■ **SHORT EXERCISE**
Collect each line of the records that contains the word "label" and copy those lines in full.

::: DATA

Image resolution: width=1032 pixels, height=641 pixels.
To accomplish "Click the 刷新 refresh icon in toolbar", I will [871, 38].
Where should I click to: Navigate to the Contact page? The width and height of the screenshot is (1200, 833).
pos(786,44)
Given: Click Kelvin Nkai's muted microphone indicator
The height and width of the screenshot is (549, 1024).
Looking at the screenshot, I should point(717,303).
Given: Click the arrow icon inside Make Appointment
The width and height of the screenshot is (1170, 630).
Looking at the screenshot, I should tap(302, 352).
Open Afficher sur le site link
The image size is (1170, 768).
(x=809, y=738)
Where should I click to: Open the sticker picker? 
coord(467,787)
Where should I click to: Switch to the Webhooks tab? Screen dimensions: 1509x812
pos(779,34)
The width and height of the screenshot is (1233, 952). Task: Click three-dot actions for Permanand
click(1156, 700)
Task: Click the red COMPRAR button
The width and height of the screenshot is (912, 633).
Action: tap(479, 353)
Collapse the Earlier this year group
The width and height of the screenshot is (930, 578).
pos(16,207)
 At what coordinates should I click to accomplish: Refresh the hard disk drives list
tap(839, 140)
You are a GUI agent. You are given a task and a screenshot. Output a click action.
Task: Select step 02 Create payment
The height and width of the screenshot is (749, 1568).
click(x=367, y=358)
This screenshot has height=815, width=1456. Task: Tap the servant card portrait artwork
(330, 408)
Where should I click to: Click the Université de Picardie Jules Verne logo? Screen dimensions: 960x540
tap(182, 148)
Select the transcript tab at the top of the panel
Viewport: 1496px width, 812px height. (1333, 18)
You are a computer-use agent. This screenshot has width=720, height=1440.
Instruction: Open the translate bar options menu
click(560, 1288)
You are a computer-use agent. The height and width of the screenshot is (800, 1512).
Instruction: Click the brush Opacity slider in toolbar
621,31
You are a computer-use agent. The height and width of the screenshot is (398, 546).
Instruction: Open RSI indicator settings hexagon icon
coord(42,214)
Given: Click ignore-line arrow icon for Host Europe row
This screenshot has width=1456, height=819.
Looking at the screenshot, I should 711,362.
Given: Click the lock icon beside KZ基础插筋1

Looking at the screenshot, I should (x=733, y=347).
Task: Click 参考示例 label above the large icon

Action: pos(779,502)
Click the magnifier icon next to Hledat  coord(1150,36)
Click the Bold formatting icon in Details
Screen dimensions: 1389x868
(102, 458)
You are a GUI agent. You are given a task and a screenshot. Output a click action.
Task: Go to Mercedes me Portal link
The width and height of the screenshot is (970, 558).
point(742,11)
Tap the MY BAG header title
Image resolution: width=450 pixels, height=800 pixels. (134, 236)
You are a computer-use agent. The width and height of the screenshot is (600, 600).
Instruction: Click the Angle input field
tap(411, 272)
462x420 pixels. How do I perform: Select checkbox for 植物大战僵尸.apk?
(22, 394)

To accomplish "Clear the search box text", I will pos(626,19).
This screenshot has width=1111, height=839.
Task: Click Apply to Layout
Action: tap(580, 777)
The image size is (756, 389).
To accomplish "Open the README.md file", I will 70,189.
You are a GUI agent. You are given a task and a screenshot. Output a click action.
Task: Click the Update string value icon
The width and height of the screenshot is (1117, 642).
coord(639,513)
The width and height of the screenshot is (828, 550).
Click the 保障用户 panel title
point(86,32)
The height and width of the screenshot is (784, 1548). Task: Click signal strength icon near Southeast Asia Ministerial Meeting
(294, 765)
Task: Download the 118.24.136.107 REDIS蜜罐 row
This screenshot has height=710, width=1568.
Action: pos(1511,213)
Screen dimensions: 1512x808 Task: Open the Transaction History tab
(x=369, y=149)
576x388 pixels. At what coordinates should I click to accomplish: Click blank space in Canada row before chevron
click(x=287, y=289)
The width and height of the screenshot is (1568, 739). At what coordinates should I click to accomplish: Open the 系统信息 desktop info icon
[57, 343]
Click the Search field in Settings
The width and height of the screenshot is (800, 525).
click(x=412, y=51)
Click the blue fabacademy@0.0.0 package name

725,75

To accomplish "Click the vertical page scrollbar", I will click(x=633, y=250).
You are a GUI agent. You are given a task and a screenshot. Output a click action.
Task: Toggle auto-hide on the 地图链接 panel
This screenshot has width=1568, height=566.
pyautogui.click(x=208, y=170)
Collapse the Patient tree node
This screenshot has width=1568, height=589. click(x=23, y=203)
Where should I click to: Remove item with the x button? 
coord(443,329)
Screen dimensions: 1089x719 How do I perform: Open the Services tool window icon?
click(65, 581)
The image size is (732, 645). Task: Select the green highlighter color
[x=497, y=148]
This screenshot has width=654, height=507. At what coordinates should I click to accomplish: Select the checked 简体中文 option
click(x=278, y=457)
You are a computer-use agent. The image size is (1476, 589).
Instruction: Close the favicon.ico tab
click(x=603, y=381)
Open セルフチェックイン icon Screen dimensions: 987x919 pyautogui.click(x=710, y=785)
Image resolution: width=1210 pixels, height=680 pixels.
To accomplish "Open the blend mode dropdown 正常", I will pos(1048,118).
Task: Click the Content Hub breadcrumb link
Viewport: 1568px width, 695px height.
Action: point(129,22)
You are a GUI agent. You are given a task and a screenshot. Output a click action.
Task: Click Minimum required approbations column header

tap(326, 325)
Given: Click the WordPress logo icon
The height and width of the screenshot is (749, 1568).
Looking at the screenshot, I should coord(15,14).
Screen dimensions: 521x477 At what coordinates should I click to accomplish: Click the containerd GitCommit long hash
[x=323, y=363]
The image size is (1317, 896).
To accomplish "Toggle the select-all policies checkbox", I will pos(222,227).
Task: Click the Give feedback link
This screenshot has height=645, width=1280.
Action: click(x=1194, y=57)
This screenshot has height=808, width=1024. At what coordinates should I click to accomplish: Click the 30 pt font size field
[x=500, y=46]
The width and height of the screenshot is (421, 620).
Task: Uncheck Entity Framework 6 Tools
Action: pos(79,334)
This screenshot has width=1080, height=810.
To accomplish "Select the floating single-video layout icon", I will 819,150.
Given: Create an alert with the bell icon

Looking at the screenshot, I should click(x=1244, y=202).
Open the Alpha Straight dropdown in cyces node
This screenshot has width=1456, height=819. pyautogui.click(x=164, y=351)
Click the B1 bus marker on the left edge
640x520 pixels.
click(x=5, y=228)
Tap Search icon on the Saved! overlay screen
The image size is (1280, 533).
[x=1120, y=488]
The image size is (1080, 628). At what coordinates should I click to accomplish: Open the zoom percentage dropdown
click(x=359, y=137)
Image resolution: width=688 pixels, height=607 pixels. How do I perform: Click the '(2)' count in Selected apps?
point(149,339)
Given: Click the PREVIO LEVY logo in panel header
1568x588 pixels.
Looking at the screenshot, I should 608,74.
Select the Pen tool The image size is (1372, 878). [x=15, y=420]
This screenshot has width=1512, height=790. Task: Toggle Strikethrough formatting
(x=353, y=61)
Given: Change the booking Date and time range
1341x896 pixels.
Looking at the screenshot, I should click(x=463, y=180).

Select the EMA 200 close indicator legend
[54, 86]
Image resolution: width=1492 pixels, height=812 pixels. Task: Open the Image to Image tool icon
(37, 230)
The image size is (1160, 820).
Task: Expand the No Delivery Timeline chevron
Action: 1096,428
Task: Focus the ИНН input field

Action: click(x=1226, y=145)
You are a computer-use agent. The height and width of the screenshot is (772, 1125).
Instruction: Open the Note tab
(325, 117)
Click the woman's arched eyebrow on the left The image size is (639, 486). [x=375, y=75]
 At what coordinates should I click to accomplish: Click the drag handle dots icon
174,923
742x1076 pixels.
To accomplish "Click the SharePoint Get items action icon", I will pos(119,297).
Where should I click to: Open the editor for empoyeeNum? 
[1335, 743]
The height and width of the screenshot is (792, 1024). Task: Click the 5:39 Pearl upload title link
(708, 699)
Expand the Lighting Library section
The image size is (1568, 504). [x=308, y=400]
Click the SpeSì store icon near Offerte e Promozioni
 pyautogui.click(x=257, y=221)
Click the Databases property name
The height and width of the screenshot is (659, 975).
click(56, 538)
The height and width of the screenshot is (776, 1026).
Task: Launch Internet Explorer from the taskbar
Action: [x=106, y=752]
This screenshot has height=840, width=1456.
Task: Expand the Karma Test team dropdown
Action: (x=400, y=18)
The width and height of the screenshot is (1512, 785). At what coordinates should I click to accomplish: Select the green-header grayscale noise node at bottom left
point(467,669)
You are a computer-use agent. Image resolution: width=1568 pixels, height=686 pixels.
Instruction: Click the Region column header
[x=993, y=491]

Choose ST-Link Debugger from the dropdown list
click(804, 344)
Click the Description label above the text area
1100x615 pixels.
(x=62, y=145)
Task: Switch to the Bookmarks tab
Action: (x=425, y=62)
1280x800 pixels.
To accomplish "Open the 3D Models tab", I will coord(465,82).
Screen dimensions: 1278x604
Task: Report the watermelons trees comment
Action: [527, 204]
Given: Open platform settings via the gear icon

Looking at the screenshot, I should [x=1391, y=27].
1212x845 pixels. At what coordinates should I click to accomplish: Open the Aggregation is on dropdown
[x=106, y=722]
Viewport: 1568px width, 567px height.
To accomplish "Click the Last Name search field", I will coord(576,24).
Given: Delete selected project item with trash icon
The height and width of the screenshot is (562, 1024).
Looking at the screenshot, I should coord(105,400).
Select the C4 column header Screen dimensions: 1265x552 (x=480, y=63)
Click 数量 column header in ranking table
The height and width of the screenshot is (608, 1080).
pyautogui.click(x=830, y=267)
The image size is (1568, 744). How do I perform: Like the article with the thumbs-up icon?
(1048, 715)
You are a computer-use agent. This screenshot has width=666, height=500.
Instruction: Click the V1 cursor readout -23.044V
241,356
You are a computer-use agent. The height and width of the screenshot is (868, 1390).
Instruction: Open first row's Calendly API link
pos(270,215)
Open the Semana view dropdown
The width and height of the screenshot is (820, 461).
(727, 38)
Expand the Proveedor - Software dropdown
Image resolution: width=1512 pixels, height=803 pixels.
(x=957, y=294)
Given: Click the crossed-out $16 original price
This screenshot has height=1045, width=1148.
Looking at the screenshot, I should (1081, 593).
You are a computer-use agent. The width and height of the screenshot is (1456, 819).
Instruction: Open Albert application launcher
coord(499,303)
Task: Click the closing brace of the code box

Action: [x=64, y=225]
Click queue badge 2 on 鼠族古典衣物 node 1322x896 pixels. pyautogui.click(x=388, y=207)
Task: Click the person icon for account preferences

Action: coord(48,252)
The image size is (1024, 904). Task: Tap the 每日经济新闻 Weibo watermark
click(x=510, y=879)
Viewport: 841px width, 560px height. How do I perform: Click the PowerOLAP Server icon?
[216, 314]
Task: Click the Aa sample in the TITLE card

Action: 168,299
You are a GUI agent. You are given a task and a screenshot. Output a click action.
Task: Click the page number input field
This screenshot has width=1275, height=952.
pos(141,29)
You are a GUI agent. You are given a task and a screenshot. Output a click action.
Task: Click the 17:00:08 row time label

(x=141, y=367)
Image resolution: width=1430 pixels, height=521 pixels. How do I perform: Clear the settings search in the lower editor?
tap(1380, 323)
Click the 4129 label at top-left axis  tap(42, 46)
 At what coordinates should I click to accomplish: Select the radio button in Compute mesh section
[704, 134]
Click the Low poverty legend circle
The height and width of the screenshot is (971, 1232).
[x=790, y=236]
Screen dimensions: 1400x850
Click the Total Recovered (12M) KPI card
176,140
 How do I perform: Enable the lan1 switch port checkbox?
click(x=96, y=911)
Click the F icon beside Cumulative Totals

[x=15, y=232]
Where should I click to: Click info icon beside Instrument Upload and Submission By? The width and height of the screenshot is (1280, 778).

::::::

■ **FINAL ANSWER**
Task: Click 参考示例 label above the large icon
Click the Description label above the text area
Task: Click the 17:00:08 row time label
Click the 4129 label at top-left axis  tap(42, 46)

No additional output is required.